--- Material for this task ---

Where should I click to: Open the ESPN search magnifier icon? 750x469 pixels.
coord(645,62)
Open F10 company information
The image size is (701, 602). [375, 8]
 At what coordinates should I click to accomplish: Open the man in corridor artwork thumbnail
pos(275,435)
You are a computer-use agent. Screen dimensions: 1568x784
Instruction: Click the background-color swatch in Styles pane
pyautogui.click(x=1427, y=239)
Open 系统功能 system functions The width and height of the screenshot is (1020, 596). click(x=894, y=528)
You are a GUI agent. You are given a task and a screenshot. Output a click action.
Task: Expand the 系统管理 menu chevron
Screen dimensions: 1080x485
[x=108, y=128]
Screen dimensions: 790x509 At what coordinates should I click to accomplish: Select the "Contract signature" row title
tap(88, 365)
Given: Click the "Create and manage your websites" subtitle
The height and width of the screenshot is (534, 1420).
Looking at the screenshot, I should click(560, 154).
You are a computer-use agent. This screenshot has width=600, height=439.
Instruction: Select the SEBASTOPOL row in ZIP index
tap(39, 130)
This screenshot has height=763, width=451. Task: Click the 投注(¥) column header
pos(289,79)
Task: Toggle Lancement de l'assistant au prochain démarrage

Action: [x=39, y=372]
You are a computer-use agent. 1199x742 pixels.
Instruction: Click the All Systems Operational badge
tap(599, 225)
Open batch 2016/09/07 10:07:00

---

__Required task__: Turn the lines above into a Markdown table with the columns "No." and "Entry", numbering each row and leaving out blank lines.

__Solution for this problem__:
| No. | Entry |
|---|---|
| 1 | Where should I click to: Open the ESPN search magnifier icon? 750x469 pixels. |
| 2 | coord(645,62) |
| 3 | Open F10 company information |
| 4 | The image size is (701, 602). [375, 8] |
| 5 |  At what coordinates should I click to accomplish: Open the man in corridor artwork thumbnail |
| 6 | pos(275,435) |
| 7 | You are a computer-use agent. Screen dimensions: 1568x784 |
| 8 | Instruction: Click the background-color swatch in Styles pane |
| 9 | pyautogui.click(x=1427, y=239) |
| 10 | Open 系统功能 system functions The width and height of the screenshot is (1020, 596). click(x=894, y=528) |
| 11 | You are a GUI agent. You are given a task and a screenshot. Output a click action. |
| 12 | Task: Expand the 系统管理 menu chevron |
| 13 | Screen dimensions: 1080x485 |
| 14 | [x=108, y=128] |
| 15 | Screen dimensions: 790x509 At what coordinates should I click to accomplish: Select the "Contract signature" row title |
| 16 | tap(88, 365) |
| 17 | Given: Click the "Create and manage your websites" subtitle |
| 18 | The height and width of the screenshot is (534, 1420). |
| 19 | Looking at the screenshot, I should click(560, 154). |
| 20 | You are a computer-use agent. This screenshot has width=600, height=439. |
| 21 | Instruction: Select the SEBASTOPOL row in ZIP index |
| 22 | tap(39, 130) |
| 23 | This screenshot has height=763, width=451. Task: Click the 投注(¥) column header |
| 24 | pos(289,79) |
| 25 | Task: Toggle Lancement de l'assistant au prochain démarrage |
| 26 | Action: [x=39, y=372] |
| 27 | You are a computer-use agent. 1199x742 pixels. |
| 28 | Instruction: Click the All Systems Operational badge |
| 29 | tap(599, 225) |
| 30 | Open batch 2016/09/07 10:07:00 |